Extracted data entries
····················

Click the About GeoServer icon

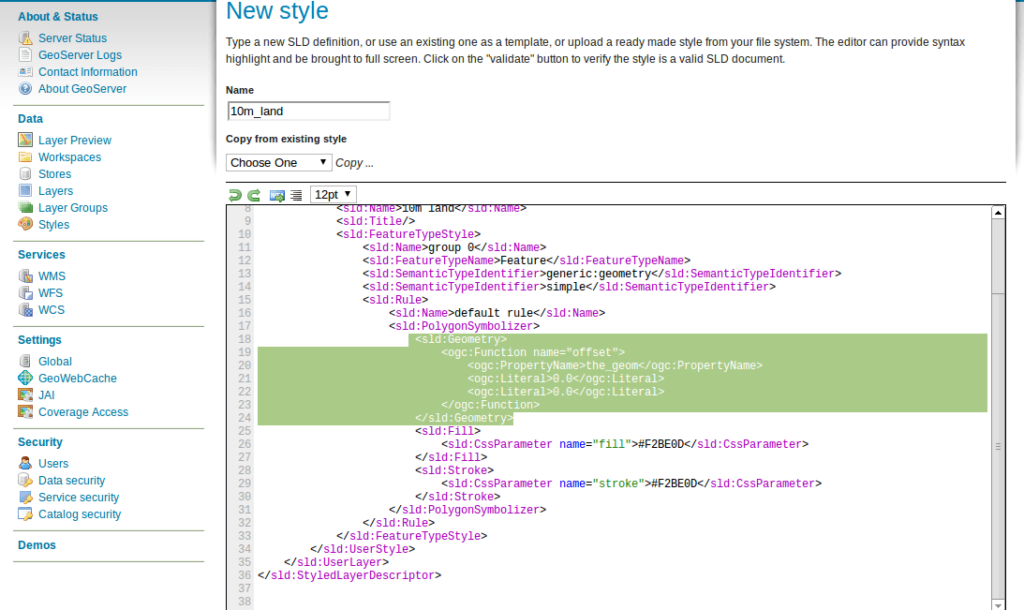point(26,89)
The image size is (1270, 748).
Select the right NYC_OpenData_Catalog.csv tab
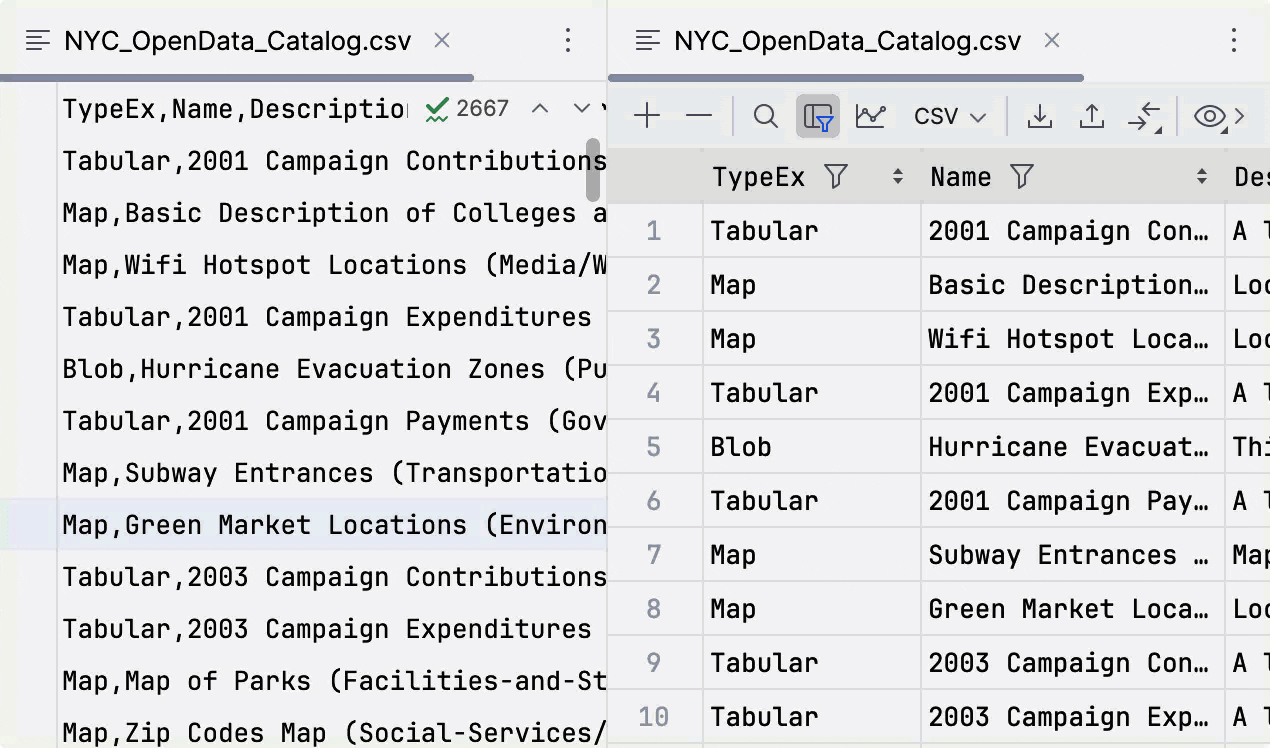pyautogui.click(x=847, y=40)
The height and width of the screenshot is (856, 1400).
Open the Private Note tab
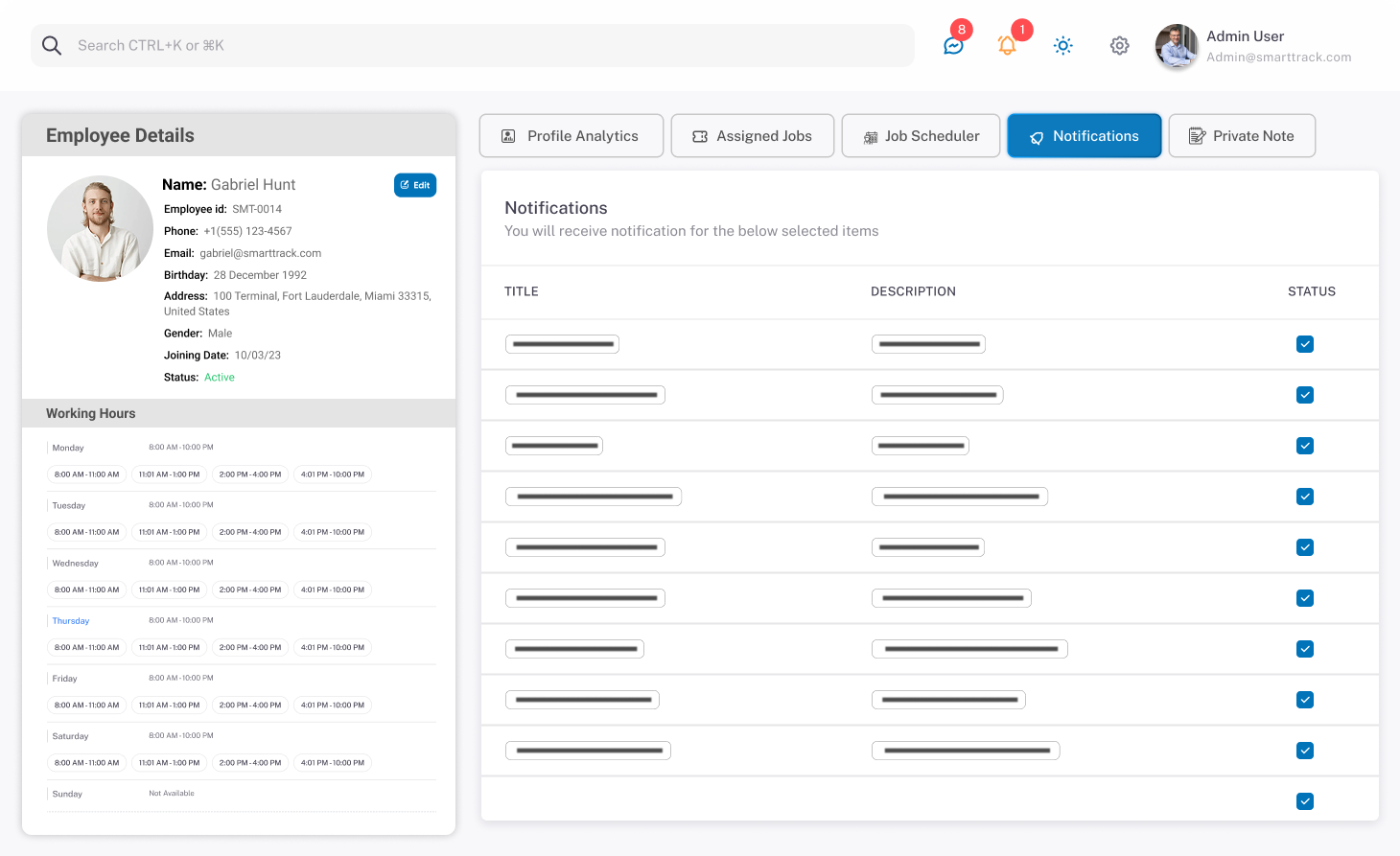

····················

The task
Each record above is to be copied out exactly; its pictures are not.

The answer
Click the About GeoServer icon

point(26,89)
The image size is (1270, 748).
Select the right NYC_OpenData_Catalog.csv tab
pyautogui.click(x=847, y=40)
The height and width of the screenshot is (856, 1400).
Open the Private Note tab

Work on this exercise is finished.